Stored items
§ §

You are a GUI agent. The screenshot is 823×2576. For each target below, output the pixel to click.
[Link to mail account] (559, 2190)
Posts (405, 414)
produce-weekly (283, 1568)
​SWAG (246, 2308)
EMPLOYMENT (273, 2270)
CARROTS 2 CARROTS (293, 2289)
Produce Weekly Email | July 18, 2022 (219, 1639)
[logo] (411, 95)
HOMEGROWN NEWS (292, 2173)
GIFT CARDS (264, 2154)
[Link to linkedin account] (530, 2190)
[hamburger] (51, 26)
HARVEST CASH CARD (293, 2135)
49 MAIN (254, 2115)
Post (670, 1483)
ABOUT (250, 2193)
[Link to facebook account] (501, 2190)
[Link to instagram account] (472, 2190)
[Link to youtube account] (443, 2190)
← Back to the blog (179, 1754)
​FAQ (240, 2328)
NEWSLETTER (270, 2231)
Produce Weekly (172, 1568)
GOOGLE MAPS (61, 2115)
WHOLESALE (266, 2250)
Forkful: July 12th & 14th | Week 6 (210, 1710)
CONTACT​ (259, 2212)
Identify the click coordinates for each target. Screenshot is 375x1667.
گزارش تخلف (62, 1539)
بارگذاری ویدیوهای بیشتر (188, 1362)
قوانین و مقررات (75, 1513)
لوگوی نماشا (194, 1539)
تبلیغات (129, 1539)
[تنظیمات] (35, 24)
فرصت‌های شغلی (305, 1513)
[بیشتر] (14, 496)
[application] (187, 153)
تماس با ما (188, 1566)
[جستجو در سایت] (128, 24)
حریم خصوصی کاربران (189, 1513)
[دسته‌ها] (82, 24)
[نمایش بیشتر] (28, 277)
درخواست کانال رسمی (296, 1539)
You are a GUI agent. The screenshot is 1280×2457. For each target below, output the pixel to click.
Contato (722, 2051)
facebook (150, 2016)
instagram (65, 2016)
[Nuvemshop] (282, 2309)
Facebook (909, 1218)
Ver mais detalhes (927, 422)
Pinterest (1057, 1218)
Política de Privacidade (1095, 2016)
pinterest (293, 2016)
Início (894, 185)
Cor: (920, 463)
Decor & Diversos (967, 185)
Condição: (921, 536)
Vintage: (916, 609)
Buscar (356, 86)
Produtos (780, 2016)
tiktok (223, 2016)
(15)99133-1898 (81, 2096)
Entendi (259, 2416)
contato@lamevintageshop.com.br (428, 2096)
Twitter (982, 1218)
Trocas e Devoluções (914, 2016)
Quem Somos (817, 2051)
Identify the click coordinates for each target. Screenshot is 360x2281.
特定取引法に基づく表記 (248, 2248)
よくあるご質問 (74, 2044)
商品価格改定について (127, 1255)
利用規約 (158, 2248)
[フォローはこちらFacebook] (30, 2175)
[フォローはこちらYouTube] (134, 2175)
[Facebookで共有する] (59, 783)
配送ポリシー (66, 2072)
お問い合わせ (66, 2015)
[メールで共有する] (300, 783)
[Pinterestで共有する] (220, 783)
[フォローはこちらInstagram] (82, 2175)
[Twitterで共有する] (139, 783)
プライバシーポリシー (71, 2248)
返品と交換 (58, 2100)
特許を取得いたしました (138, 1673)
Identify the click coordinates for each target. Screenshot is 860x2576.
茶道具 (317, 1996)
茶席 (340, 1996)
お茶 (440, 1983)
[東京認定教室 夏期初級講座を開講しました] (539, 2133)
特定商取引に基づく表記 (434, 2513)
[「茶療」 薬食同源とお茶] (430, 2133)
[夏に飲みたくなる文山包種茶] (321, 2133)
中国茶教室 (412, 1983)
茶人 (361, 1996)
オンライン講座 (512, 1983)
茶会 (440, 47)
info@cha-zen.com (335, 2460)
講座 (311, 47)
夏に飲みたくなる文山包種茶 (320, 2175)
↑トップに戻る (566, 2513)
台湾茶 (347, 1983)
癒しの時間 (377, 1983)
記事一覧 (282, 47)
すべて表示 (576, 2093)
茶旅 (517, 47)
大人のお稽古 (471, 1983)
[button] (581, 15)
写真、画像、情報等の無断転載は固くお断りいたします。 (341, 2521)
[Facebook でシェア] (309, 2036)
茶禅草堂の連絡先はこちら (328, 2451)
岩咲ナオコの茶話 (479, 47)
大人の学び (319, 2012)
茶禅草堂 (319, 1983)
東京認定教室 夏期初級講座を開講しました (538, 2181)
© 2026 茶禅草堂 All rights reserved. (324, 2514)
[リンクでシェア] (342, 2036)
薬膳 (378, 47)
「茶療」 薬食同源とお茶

§ §

* _Assignment_:
Return only the part of the records above that opens with the line containing "You are a GUI agent. The screenshot is 1280×2457." and closes with the line containing "茶旅 (517, 47)", ends included.

* _Final answer_:
You are a GUI agent. The screenshot is 1280×2457. For each target below, output the pixel to click.
Contato (722, 2051)
facebook (150, 2016)
instagram (65, 2016)
[Nuvemshop] (282, 2309)
Facebook (909, 1218)
Ver mais detalhes (927, 422)
Pinterest (1057, 1218)
Política de Privacidade (1095, 2016)
pinterest (293, 2016)
Início (894, 185)
Cor: (920, 463)
Decor & Diversos (967, 185)
Condição: (921, 536)
Vintage: (916, 609)
Buscar (356, 86)
Produtos (780, 2016)
tiktok (223, 2016)
(15)99133-1898 (81, 2096)
Entendi (259, 2416)
contato@lamevintageshop.com.br (428, 2096)
Twitter (982, 1218)
Trocas e Devoluções (914, 2016)
Quem Somos (817, 2051)
Identify the click coordinates for each target. Screenshot is 360x2281.
特定取引法に基づく表記 (248, 2248)
よくあるご質問 (74, 2044)
商品価格改定について (127, 1255)
利用規約 (158, 2248)
[フォローはこちらFacebook] (30, 2175)
[フォローはこちらYouTube] (134, 2175)
[Facebookで共有する] (59, 783)
配送ポリシー (66, 2072)
お問い合わせ (66, 2015)
[メールで共有する] (300, 783)
[Pinterestで共有する] (220, 783)
[フォローはこちらInstagram] (82, 2175)
[Twitterで共有する] (139, 783)
プライバシーポリシー (71, 2248)
返品と交換 (58, 2100)
特許を取得いたしました (138, 1673)
Identify the click coordinates for each target. Screenshot is 860x2576.
茶道具 (317, 1996)
茶席 (340, 1996)
お茶 (440, 1983)
[東京認定教室 夏期初級講座を開講しました] (539, 2133)
特定商取引に基づく表記 (434, 2513)
[「茶療」 薬食同源とお茶] (430, 2133)
[夏に飲みたくなる文山包種茶] (321, 2133)
中国茶教室 (412, 1983)
茶人 (361, 1996)
オンライン講座 (512, 1983)
茶会 (440, 47)
info@cha-zen.com (335, 2460)
講座 (311, 47)
夏に飲みたくなる文山包種茶 (320, 2175)
↑トップに戻る (566, 2513)
台湾茶 (347, 1983)
癒しの時間 (377, 1983)
記事一覧 (282, 47)
すべて表示 (576, 2093)
茶旅 (517, 47)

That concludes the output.